Did you know that in ancient Rome when plagues struck the city and everyone who could flee did, the Christians would stay and care for the sick and dying–– often dying themselves? That's radical family. Did you know that in Roman culture the husband had the final say on whether or not a baby lived and was part of the family? If the baby got the thumbs down it was put into a clay pot and left on the doorstep in the elements to die. Later this practice was banned and people threw their babies off a bridge into the Tiber river instead, and in each case the Christians rescued the babies and raised them as their own. That's radical family.

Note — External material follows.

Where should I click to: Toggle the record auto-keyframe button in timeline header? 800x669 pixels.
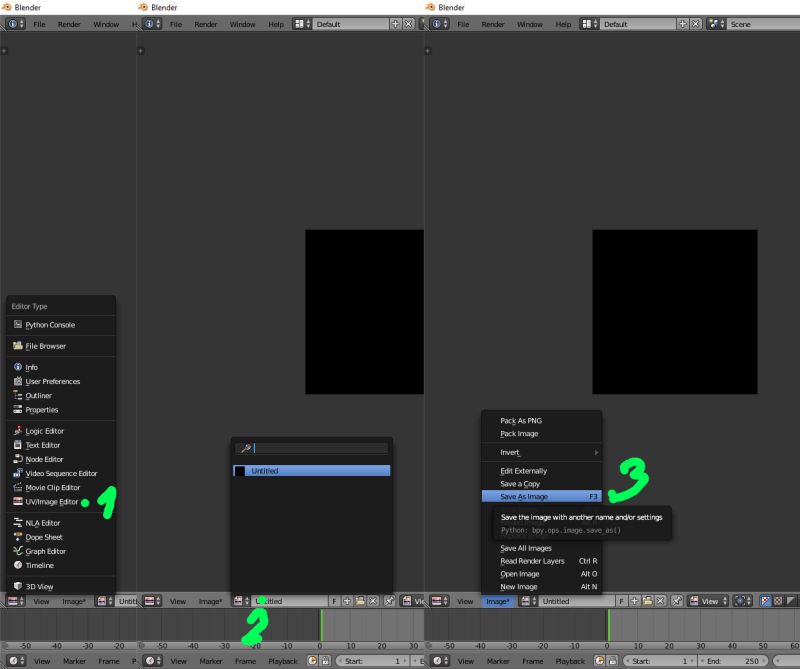pos(610,661)
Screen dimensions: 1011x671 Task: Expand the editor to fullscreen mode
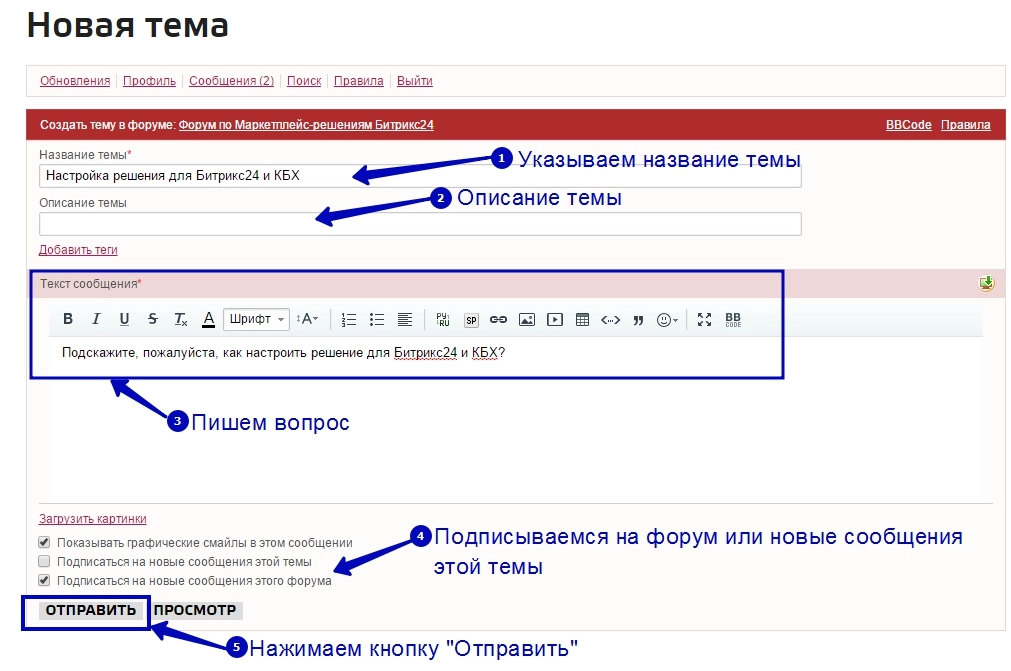703,319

Reason #4: Family Changes the World.
Daniel's sister Maggie has a heart to stop human trafficking. She has traveled all over the world, worked for amazing agencies, done things you wouldn't believe, and given up things I take for granted. When she visits with churches here in the US people often say "We really want to get involved in anti-trafficking as a church!" to which she responds "How do you see yourselves being involved?" She knows that there are a staggering number of girls blatantly trafficked in our own towns and cities. They may not be locked up in red light districts, but they are in heavy emotional and physical bondage even so. There's a halo of heroism surrounding the idea of taking a trip and being part of brothel stings in asia, but what about the very young girls working the streets in your city? They are emotionally, physically, and sexually abused in horrific ways. These are girls whose strongest experience of family is with their pimps, and they will return to "the life" because that is the family they know. Maggie tells people that if they want to make a difference in anti-sex trafficking as a church they need to become foster families, and support foster families. The rich young ruler sadly left Jesus because he couldn't imagine selling his possessions to give to the poor, and these individuals turn away because they want to travel far away to the pain and be a part of a tidy solution, not bring the pain home with them.

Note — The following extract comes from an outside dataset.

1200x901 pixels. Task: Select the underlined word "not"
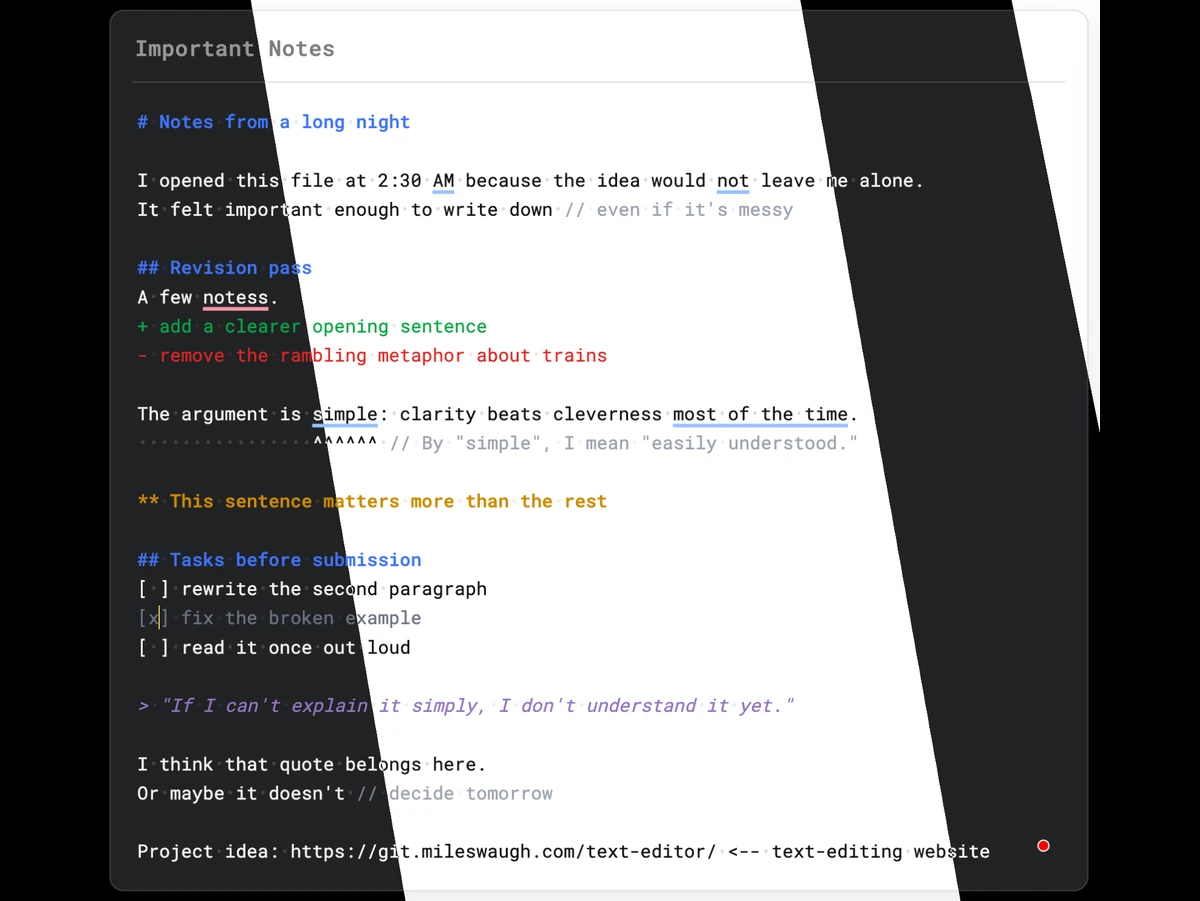coord(732,181)
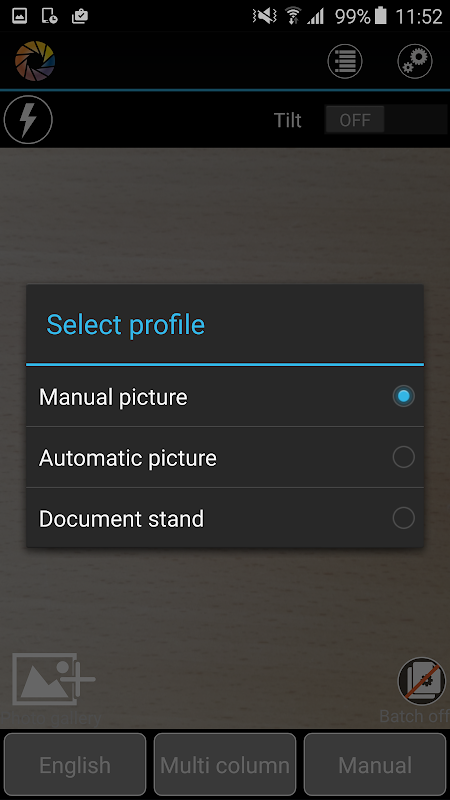Tap the muted vibrate status icon

coord(264,16)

Most of what you have learned in life you learned in your family, for good or ill. You imprinted on how your family uses money, deals with conflict, and approaches honor. We can all point to skills and values we are really glad our families bestowed and a few we would pass on if we could. Now imagine that you just didn't have any family to speak of, or that no one had taught anyone in your family life skills so they had none to pass to you. Imagine your heart was so fearful of constant danger that you could not learn a life skill to literally save your life? That's where many kids "in the system" are at. Just being born into their situation put them many steps back, then life doesn't help. They need solid relationships and true love. Transforming families is the way to redeem culture, which is why God spends so much space talking about family in the Bible.

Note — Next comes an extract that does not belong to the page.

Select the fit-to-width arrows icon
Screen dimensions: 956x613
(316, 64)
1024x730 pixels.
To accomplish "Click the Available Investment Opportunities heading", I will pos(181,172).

1 John 3:16-18 "This is how we know what love is: Jesus Christ laid down his life for us. And we ought to lay down our lives for our brothers. If anyone has material possessions and sees his brother in need but has no pity on him, how can the love of God be in him? Dear children, let us not love with words or tongue but with action and in truth."
The conclusion for Daniel and I? We are blessed with riches in the form of family, and it's time to spend them trusting that God will provide for our needs even as we lay our lives down.
1 comment:
I think that's an awesome and scary and awesome decision all at the same time.